Outliners.com Message ID: 191
Posted by nubuckaroo
1999-08-20 18:25:45
Wow! What a question!
Here are some of the ways I’ve used, and in most cases still use, an outliner:
1. Organizing my life - writing a list of to-do items and then dragging them up and down, prioritizing them, breaking down the tough ones into small items and subordinating them to the main item. I’ve extended this to lifetime goals, which is an interesting exercise in and of itself.

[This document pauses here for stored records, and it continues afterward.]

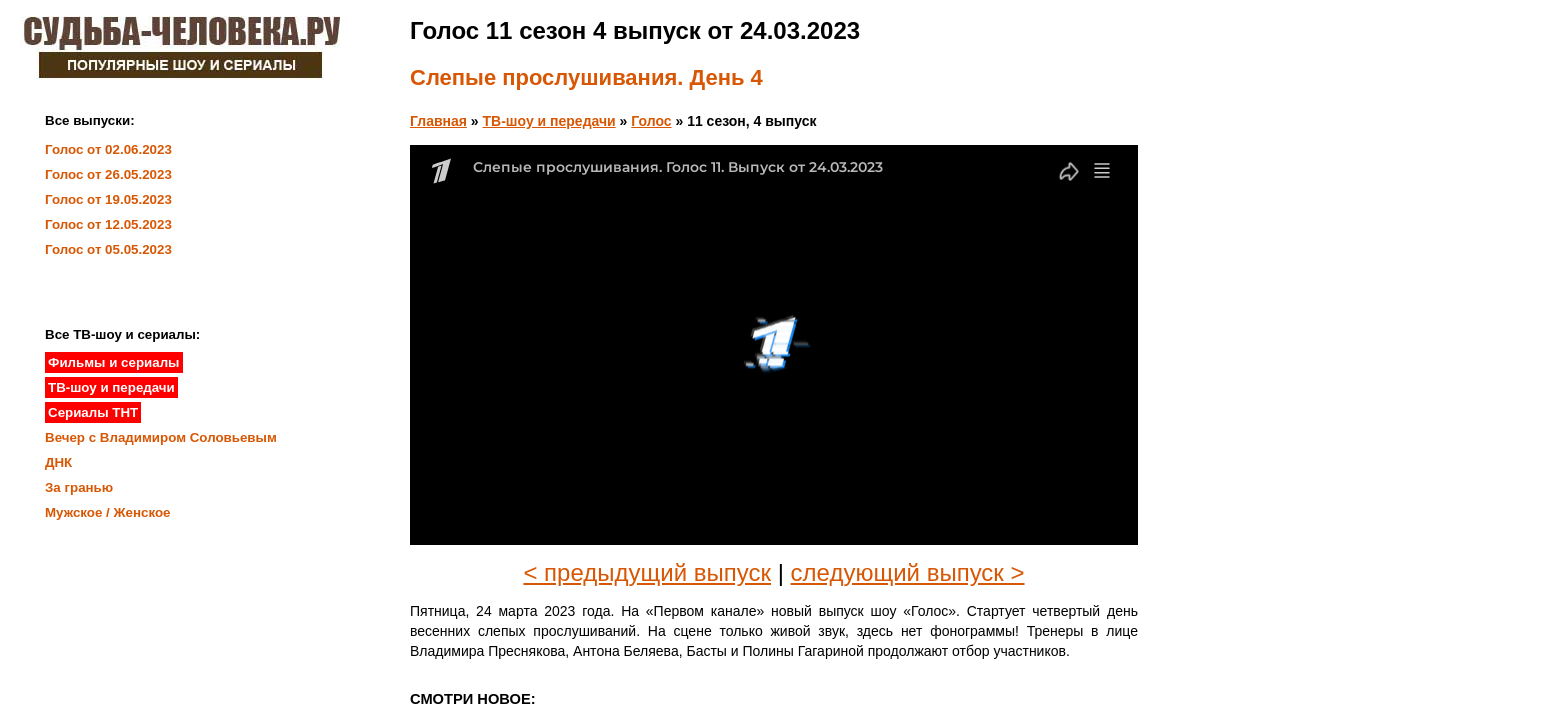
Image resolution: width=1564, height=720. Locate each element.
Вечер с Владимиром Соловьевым (161, 437)
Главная (438, 121)
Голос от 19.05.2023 (108, 199)
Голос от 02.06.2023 (108, 149)
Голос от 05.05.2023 (108, 249)
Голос (651, 121)
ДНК (58, 462)
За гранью (79, 487)
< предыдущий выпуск (647, 572)
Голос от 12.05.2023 (108, 224)
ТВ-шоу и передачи (549, 121)
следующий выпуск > (908, 572)
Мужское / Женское (108, 512)
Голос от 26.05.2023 (108, 174)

2. Organizing information I’ve obtained from various sources. I use Arrange, but you could use More and make a little button with somethink like OneClick or Keyquencer to copy a selection and paste it into a new topic. Once I’ve finished my research on the web or a CD-ROM, I can go back and structure the information I’ve collected, edit it, and see if it answers my question or supports my thesis.
3. Maintaining a schedule for a large organization. In many ways it works far better than a calendar - calendars don’t lend themselves to reflecting hierarchies, outlines do. Cloning is an essential function in this effort.

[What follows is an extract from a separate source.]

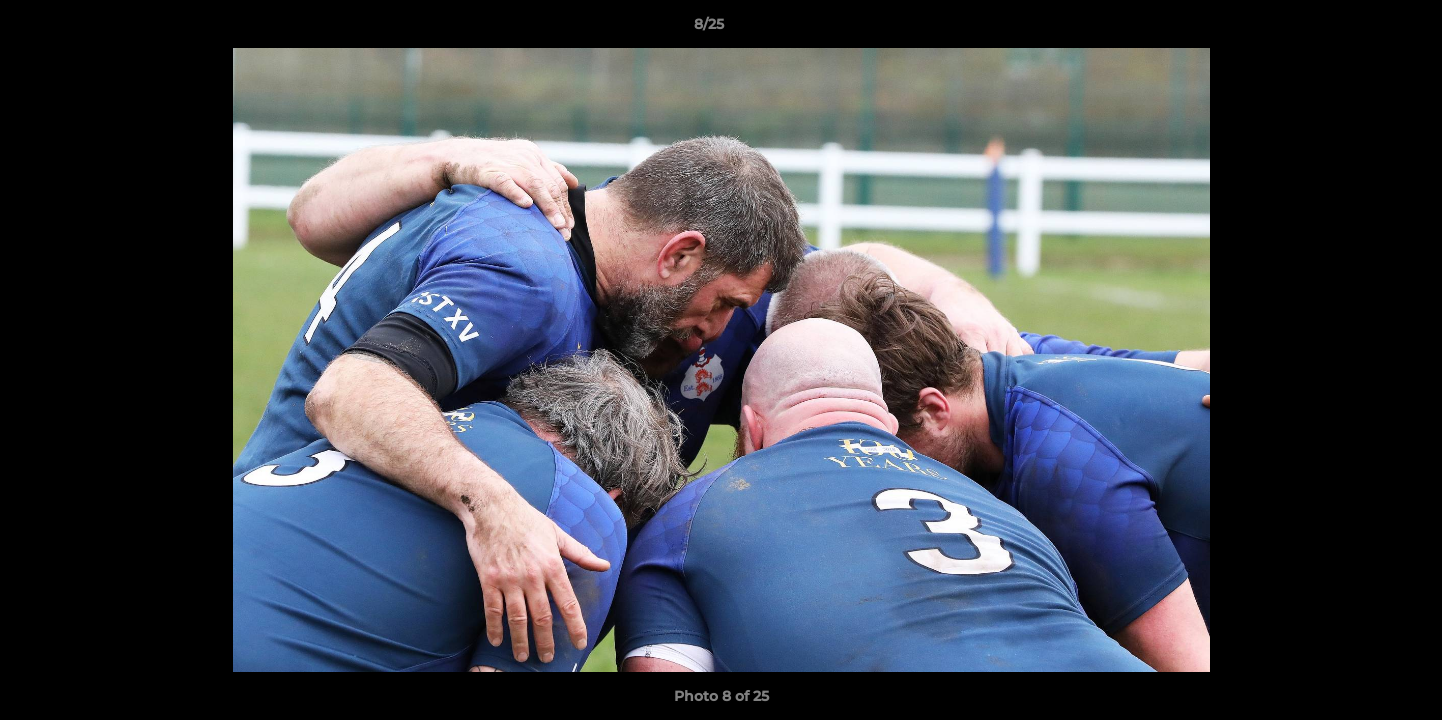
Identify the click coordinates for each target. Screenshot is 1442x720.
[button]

4. Managing large projects. See above.
5. Christmas lists.
6. Recording notes at meetings - I use the outline stationary on a Newton MP 130. It’s slow, but I’ve learned to be concise and the OS supports a nifty macro/shorthand feature for commonly used terms and phrases.

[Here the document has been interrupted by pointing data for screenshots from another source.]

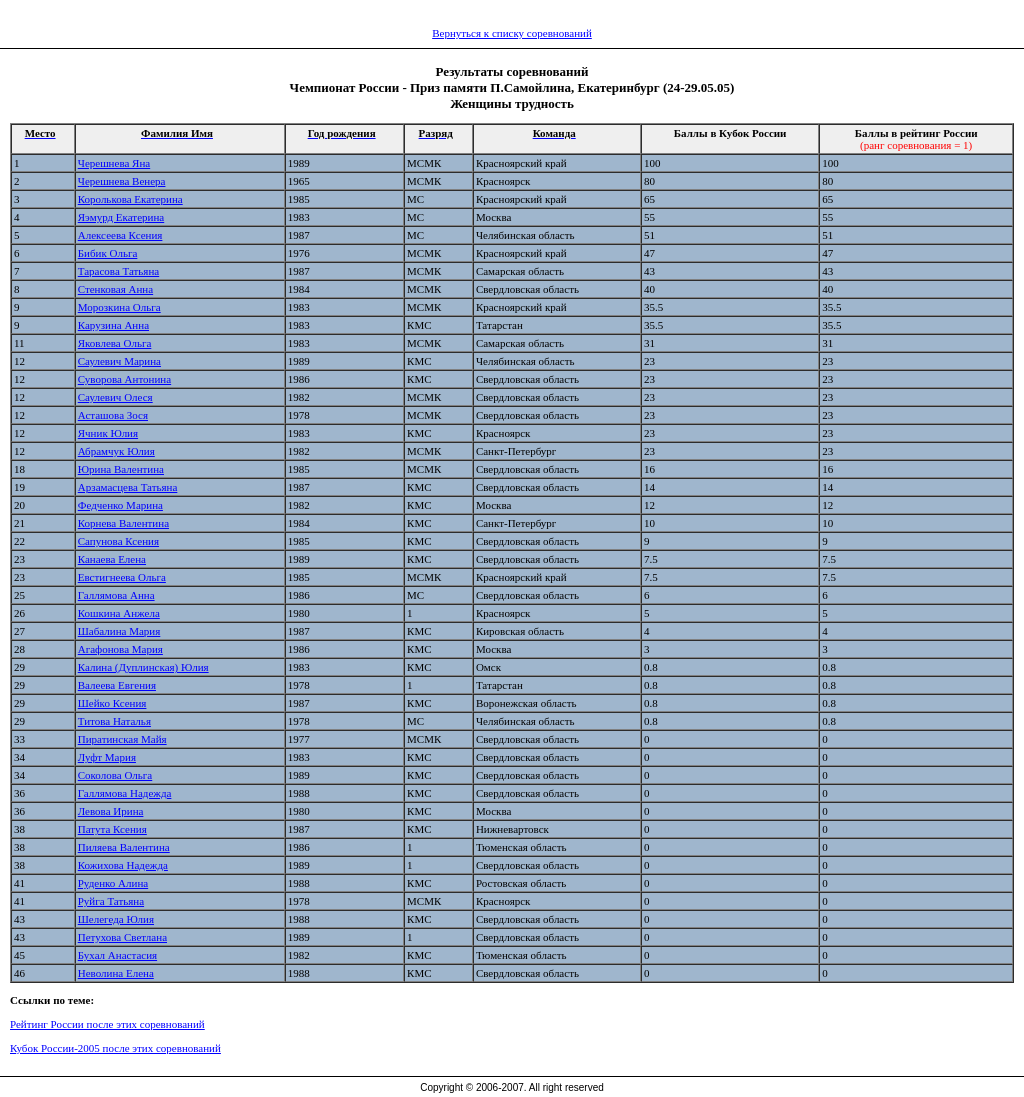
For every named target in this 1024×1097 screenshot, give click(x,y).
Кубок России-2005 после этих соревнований (115, 1048)
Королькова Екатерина (130, 199)
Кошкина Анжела (119, 613)
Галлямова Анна (116, 595)
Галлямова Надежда (125, 793)
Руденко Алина (113, 883)
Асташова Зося (113, 415)
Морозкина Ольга (119, 307)
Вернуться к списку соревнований (512, 33)
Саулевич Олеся (115, 397)
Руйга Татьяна (111, 901)
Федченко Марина (120, 505)
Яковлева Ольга (115, 343)
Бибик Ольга (108, 253)
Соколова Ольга (115, 775)
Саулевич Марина (119, 361)
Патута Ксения (112, 829)
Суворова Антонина (124, 379)
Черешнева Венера (122, 181)
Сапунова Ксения (118, 541)
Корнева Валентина (123, 523)
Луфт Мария (107, 757)
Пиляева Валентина (124, 847)
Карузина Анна (113, 325)
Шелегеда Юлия (116, 919)
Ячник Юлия (108, 433)
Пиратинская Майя (122, 739)
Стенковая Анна (115, 289)
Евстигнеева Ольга (122, 577)
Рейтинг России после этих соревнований (107, 1024)
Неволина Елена (116, 973)
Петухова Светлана (122, 937)
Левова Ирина (111, 811)
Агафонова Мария (120, 649)
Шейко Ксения (112, 703)
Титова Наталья (114, 721)
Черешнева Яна (114, 163)
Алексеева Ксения (120, 235)
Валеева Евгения (117, 685)
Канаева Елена (112, 559)
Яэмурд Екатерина (121, 217)
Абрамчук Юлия (116, 451)
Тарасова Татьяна (118, 271)
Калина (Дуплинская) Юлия (143, 667)
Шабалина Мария (119, 631)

7. Running meetings - see the Technography threads and http://www.technography.com
8. Brainstorming or gathering your thoughts. It’s a tool which reduces some of the mental “friction” I get when I’m writing in a more linear fashion (as I am now). In an outliner, I don’t really worry too much about whether the particular idea that has arrived in the forefront of my consciousness belongs in the paragraph I’m writing, I just toss it in as another topic and put it where it belongs later. In other words, I can divorce the creative process from the structure process and give more processor time to being creative. Pardon the analogy.
It just a cool tool for organizing information!